======== DATASET EXCERPTS

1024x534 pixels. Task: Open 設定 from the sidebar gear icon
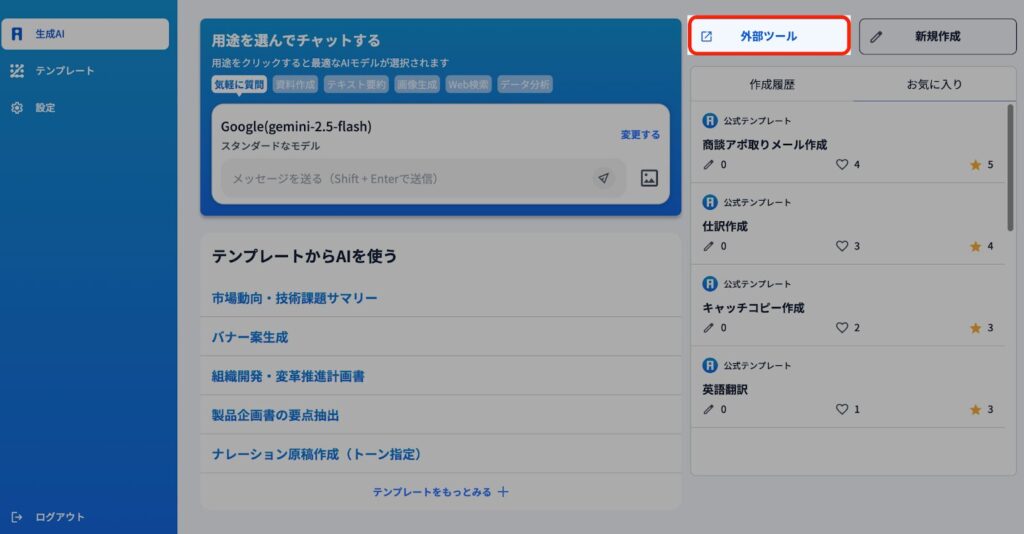pos(17,107)
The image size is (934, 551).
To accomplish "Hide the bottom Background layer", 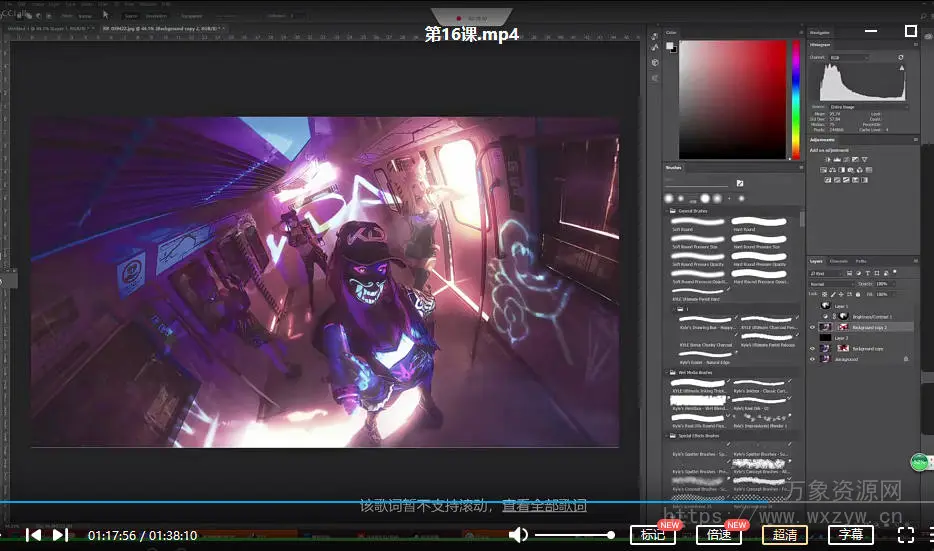I will [813, 359].
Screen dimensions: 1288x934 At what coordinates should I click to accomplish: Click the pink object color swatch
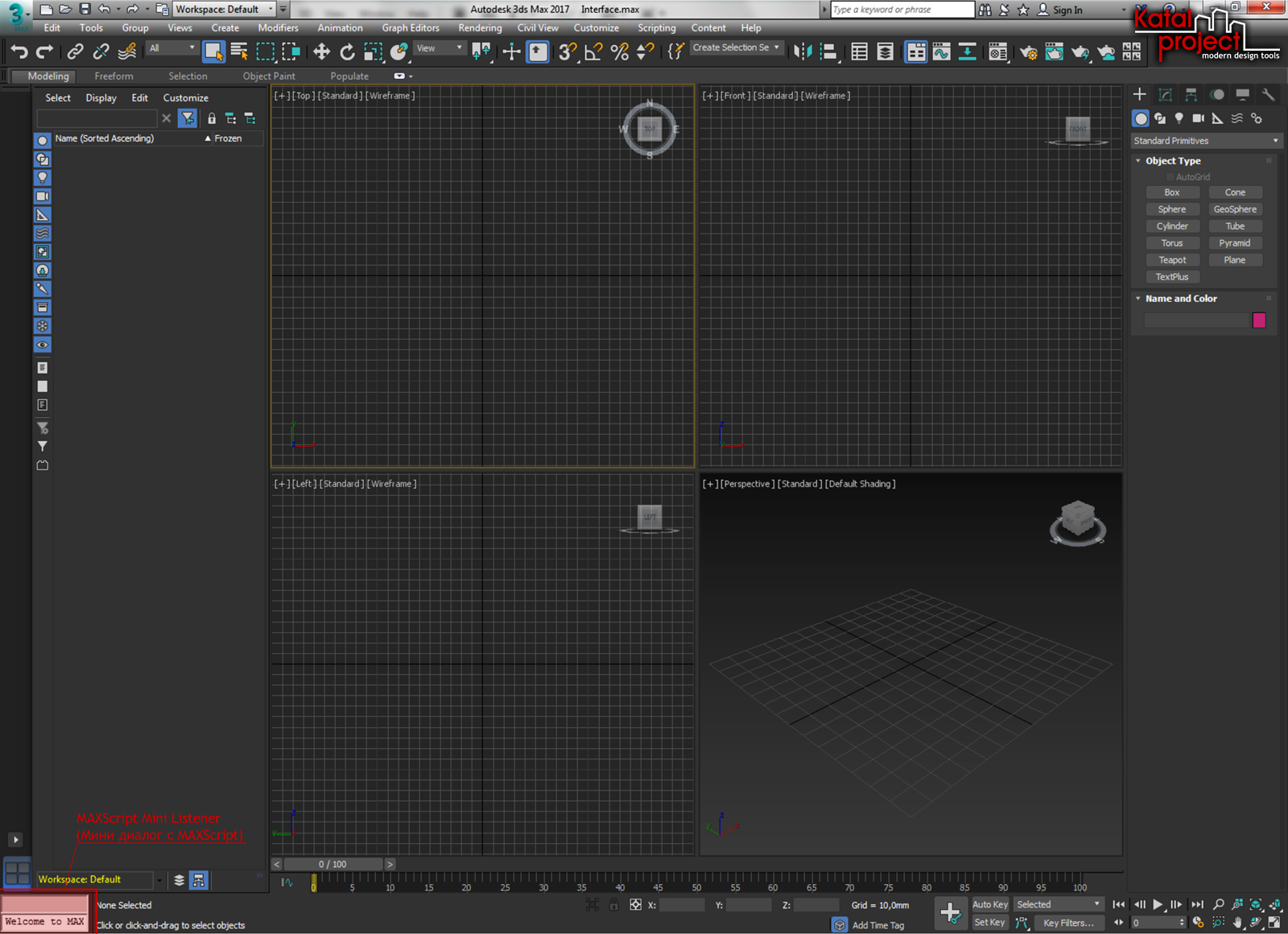pyautogui.click(x=1259, y=320)
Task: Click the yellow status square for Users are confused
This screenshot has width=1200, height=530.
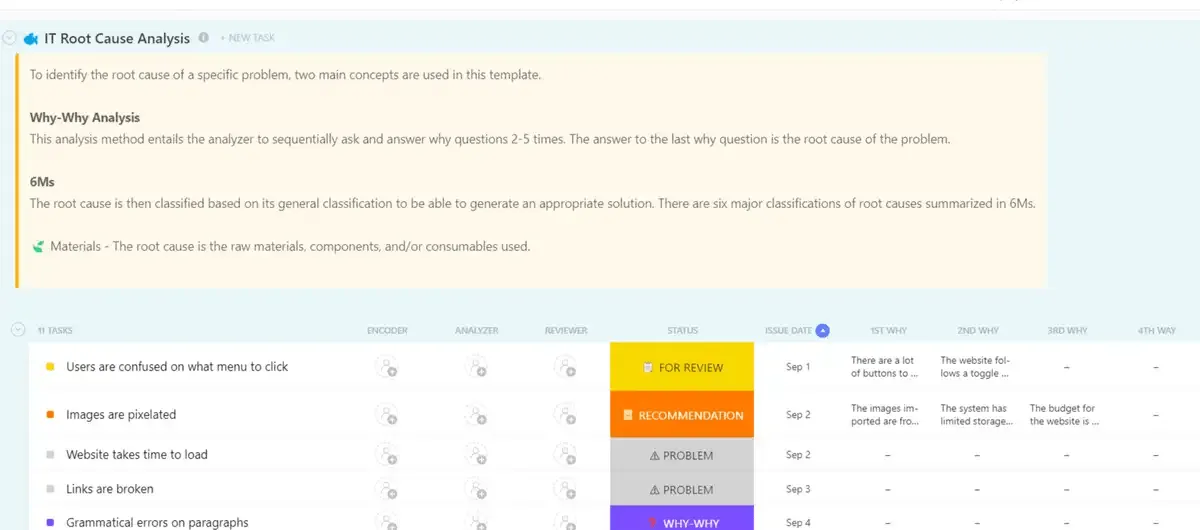Action: click(50, 367)
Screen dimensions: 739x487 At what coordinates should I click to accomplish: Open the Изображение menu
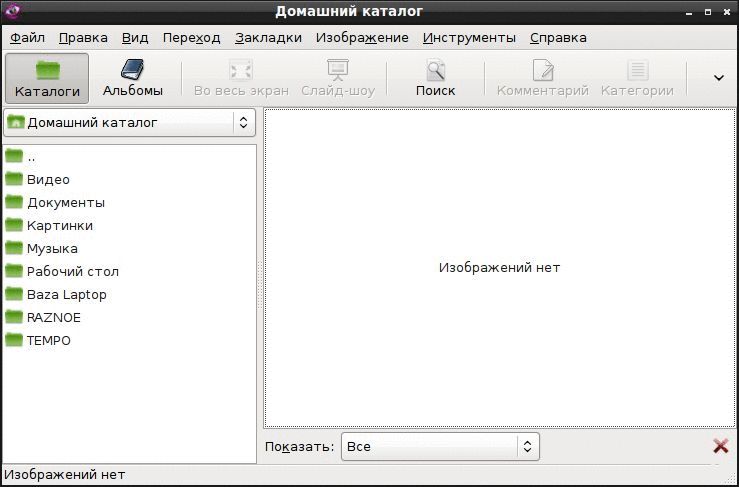click(362, 38)
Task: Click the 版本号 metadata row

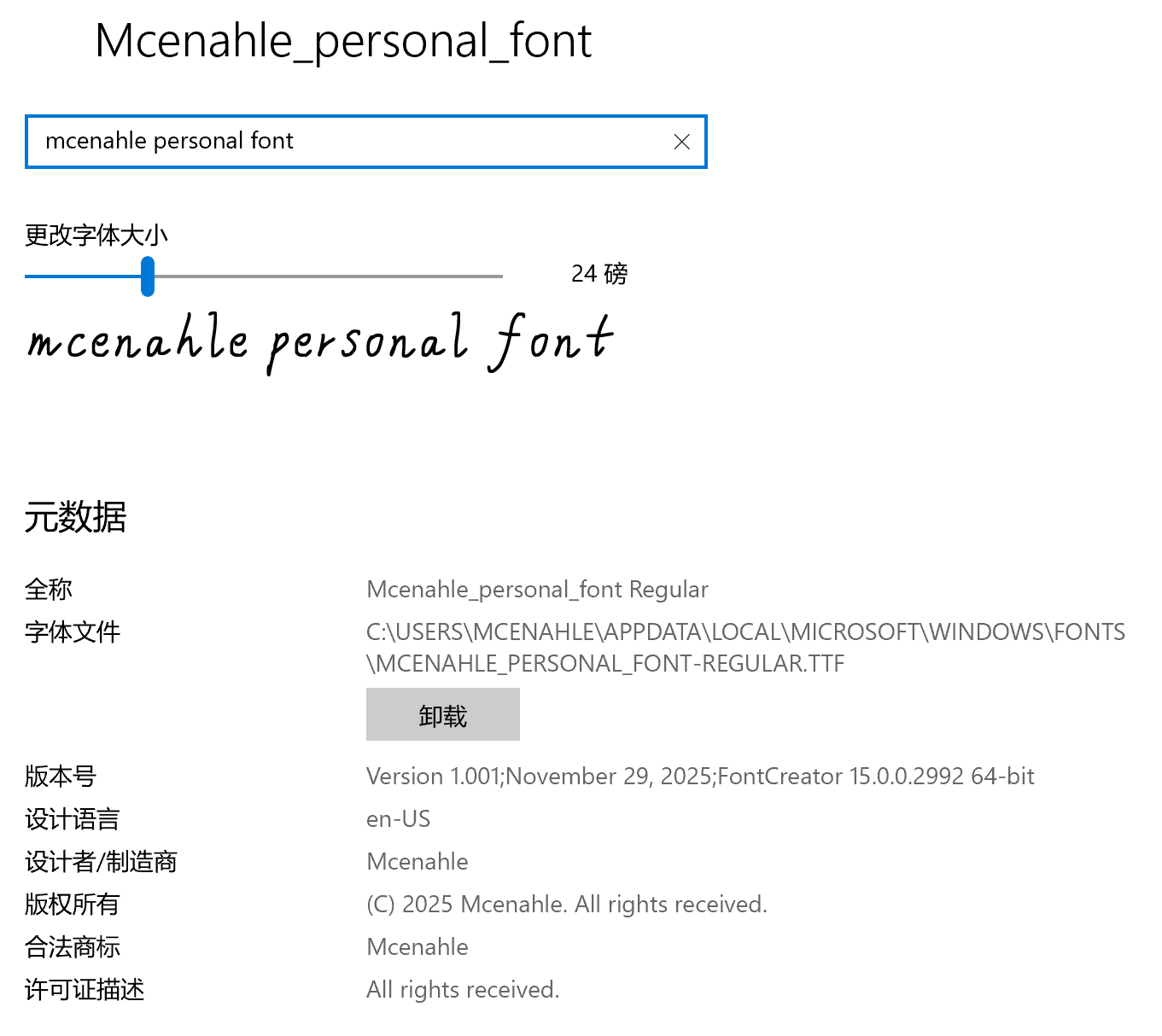Action: coord(59,777)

================

### [WRITTEN REQUEST]
In the lines from the one containing "Task: Click the yellow" through the end of the listing, inclusive, replace "metadata row" with "metadata field" and leave everything else unchanged. Give only those lines, without the pictures.

### [TASK SOLUTION]
Task: Click the yellow status square for Users are confused
This screenshot has width=1200, height=530.
Action: click(50, 367)
Screen dimensions: 739x487 At what coordinates should I click to accomplish: Open the Изображение menu
click(362, 38)
Task: Click the 版本号 metadata field

Action: coord(59,777)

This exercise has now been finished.